Blogger david santos said...

Thanks for you work and have a good weekend

2:05 PM  
Blogger Hannibal said...

Thank you for your visit and wish you a wonderful weekend too:)

5:06 PM  
Anonymous Anonymous said...

Limbo or in this case Limbo of the Infants? Well, what to say? It isn't a doctrine but was a theological concept taught, expounded, and developed for a good deal of time in the West (the East never brought up the notion of this). Its nature and that of the fates of unbaptised infants were debated, with speculation as to whether these souls deprived of the vision of God would actually experience physical pain (St.

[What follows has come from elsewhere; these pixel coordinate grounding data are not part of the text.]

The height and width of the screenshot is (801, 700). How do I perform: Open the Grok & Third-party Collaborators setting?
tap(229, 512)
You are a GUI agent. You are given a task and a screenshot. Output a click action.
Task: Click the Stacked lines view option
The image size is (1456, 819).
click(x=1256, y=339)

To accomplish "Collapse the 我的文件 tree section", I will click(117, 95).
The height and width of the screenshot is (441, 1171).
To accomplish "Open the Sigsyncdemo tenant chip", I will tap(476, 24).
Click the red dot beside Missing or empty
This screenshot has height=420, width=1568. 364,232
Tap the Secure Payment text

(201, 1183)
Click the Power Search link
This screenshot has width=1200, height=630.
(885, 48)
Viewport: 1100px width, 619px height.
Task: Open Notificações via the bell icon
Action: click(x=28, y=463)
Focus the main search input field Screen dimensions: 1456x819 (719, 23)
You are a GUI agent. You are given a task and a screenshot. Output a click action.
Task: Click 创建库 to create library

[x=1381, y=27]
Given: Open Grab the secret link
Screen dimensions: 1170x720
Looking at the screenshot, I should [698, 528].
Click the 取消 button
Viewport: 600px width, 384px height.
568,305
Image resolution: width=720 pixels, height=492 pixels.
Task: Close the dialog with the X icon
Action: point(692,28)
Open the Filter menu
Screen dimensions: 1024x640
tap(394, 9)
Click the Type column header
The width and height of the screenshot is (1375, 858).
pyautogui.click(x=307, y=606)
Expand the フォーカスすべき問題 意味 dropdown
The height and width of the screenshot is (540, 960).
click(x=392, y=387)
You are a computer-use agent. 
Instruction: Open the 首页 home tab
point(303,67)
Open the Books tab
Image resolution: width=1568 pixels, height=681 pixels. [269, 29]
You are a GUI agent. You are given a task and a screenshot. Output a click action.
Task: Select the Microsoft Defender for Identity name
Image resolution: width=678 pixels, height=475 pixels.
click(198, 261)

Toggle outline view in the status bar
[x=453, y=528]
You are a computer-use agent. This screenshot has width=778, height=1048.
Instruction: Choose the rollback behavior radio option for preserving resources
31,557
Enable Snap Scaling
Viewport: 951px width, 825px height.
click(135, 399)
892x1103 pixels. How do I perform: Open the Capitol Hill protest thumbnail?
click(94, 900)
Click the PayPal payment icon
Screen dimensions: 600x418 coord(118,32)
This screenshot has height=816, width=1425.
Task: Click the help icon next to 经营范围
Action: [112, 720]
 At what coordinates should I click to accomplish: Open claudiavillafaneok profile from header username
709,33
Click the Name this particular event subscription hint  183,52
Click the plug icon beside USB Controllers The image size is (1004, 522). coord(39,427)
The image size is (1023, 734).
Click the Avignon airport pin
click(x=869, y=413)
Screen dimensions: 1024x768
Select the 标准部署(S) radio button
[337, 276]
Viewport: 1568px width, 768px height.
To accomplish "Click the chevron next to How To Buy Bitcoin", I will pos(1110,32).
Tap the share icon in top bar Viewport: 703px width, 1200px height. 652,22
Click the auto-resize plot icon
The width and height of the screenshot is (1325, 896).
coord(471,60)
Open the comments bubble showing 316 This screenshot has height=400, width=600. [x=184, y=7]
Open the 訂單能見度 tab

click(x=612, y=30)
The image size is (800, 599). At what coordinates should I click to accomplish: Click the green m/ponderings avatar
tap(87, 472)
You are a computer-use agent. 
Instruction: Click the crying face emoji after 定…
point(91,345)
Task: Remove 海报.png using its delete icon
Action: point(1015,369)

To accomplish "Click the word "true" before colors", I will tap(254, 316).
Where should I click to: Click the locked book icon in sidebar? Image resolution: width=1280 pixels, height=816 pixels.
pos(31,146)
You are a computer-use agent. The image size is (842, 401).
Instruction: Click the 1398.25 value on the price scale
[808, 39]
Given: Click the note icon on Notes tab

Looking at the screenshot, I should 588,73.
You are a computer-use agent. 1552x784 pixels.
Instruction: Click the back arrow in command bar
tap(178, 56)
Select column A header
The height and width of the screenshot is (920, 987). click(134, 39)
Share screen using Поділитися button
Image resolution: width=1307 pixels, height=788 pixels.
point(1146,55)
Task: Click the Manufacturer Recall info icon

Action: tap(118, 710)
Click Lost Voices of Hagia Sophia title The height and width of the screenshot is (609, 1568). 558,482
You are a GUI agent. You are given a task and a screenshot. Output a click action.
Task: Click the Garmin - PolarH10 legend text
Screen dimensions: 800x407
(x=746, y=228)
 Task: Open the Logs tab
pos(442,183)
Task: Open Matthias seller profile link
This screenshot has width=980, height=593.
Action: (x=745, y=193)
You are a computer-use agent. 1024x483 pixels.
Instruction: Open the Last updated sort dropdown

Augustine took the more tragic view, not out of vindictiveness or with any joy in this conclusion of course), or perhaps the pain of the soul's sorrow over having lost God; it was also postulated that children experienced full natural bliss and did not suffer (but would be denied supernatural joy in the presence of God).

At any rate, the important point to make is that the article is misleading. Reading it, one would get the impression that Limbo was put forward as an idea in order to deny these infants Heaven because they were not baptised. The opposite is exactly the case. In earlier times, there was not so much speculation over the idea of whether the unbaptised innocent or just man had a greater chance at Heaven than he had at not obtaining salvation. The default presumption was that the unbaptised lost salvation* (I don't believe Heaven was really considered much at all--the weight of the commandment to baptise is very heavy), and Limbo was proposed as an escape for the unbaptised soul innocent of actual sin and guilt from the eternal tragedy of Hell with the intention of presenting the possibility of a better fate, not of pulling him down from the celestial heights in order to uphold the necessity of baptism.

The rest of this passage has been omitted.